→ **Screenshot grounding data**:
- - - - - - -
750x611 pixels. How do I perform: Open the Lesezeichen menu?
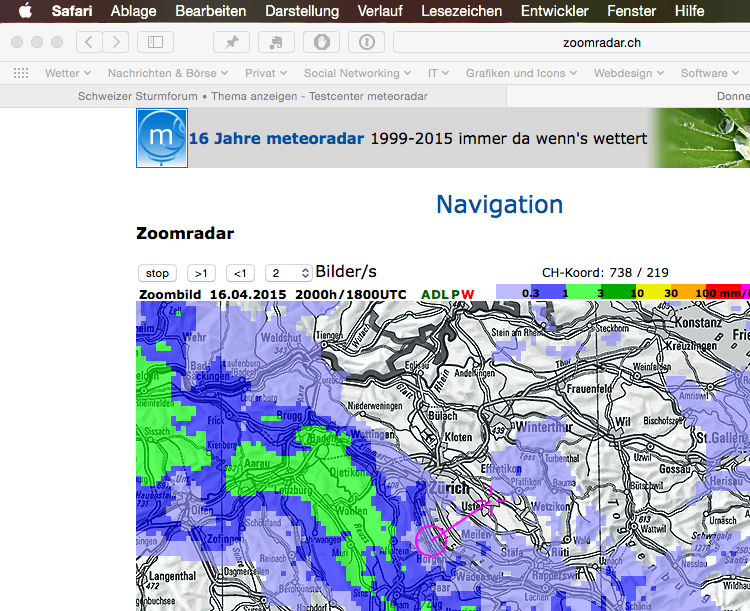point(462,11)
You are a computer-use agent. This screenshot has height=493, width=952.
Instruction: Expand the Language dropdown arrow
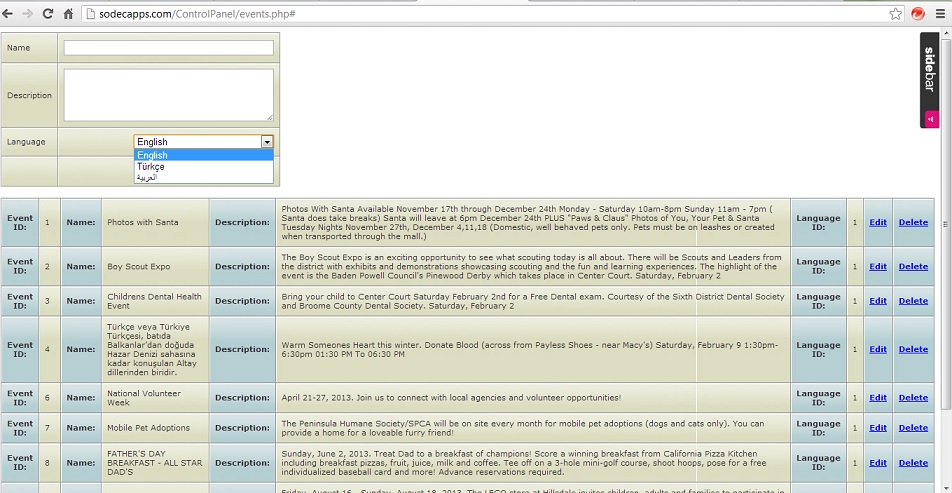click(267, 142)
- - - - - - -
→ **What to work on**:
Copy each line above precisely, dropping the pictures.

→ **Problem solution**:
750x611 pixels. How do I perform: Open the Lesezeichen menu?
point(462,11)
You are a computer-use agent. This screenshot has height=493, width=952.
Instruction: Expand the Language dropdown arrow
click(267, 142)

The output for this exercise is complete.